A teoria, como se depreende, é importante, não a ponto de prescindir da experiência, adquirida na análise de casos propostos. Não se formam juristas apenas pela leitura de livros, no recolhimento das bibliotecas. Ressalvadas, pelo menos em nosso meio, as figuras exponenciais de Pontes de Miranda e de Miguel Reale, desconheço a figura do jurista precoce, daquele que domina o saber jurídico em plena juventude, antes mesmo de sua colação de grau e de se afeiçoar aos embates forenses.

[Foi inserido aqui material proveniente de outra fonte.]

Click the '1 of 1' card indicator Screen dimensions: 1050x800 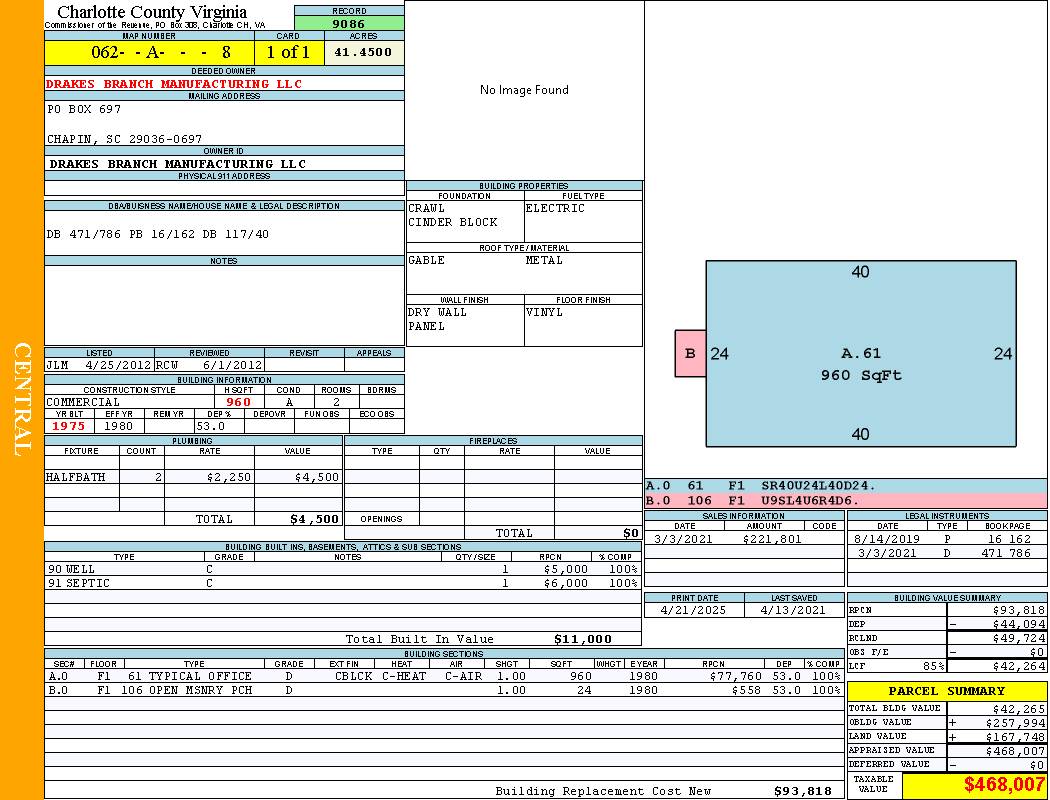point(289,52)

O jurista de amanhã se encontra, hoje, nas Faculdades de Direito. Este vir a ser depende, preponderantemente, do esforço de cada acadêmico, de sua determinação em realizar o seu projeto pessoal. Seus pais e mestres, com seu apoio, orientação e palavra de estímulo, desempenham importante papel nesta conversão de potência em ato.
[1] Benjamim de Oliveira Filho, Introdução à Ciência do Direito, 4ª ed., José Konfino Editor, Rio de Janeiro, 1967, p. 86.
[2] “… é oportuno, antes de baixar aos pormenores, abarcar num relance o conjunto, sob risco de deixar o todo pelos pormenores, a floresta pelas árvores, a filosofia pelas filosofias. O espírito exige a posse de uma representação geral do escopo e da finalidade do conjunto para saber a que deva consagrar-se” (Hegel, Introdução à História da Filosofia, Armênio Amado, Editor, Sucessor, 3ª ed., Coimbra, 1974, p. 42). Em sua Carta aos Jovens, dirigida aos estudiosos de sua pátria, o russo I. Pavlov aconselhou-os: “… Aprendam o ABC da ciência antes de tentar galgar seu cume. Nunca acreditem no que se segue sem assimilar o que vem antes. Nunca tentem dissimular sua falta de conhecimento, ainda que com suposições e hipóteses audaciosas. Como se alegra nossa vista com o jogo de cores dessa bolha de sabão – no entanto, ela, inevitavelmente, arrebenta e nada fica além da confusão…”
[3] O termo jurisprudência está empregado no sentido romano, ou seja, de Ciência do Direito.
[4] “Introduzir é um termo composto de duas palavras latinas: um advérbio (intro) e um verbo (ducere). Introduzir é conduzir de um lugar para outro, fazer penetrar num lugar novo” (Michel Miaille, Uma Introdução Crítica ao Direito, 1ª ed., Moraes Editores, Lisboa, 1979, p. 12).
[5] Filosofia do Direito, Sérgio Antônio Fabris Editor, Porto Alegre, 1993, p. 161. O antigo professor da Faculdade de Direito de Santo Ângelo reproduziu o seu trabalho publicado na Revista Jurídica, vol. V, 1953, onde apresenta uma lúcida visão do objeto da Introdução ao Estudo do Direito e de suas conexões com a Filosofia do Direito, Sociologia Jurídica e Teoria Geral do Direito. Entre nós aquele estudo foi um dos pioneiros.
[6] Introducción al Derecho, 1ª ed., Aguilar, Buenos Aires, 1960, p. 32.
[7] Introducción a la Ciencia del Derecho, 3ª ed., Cultural S.A., La Habana, 1945, p. 22.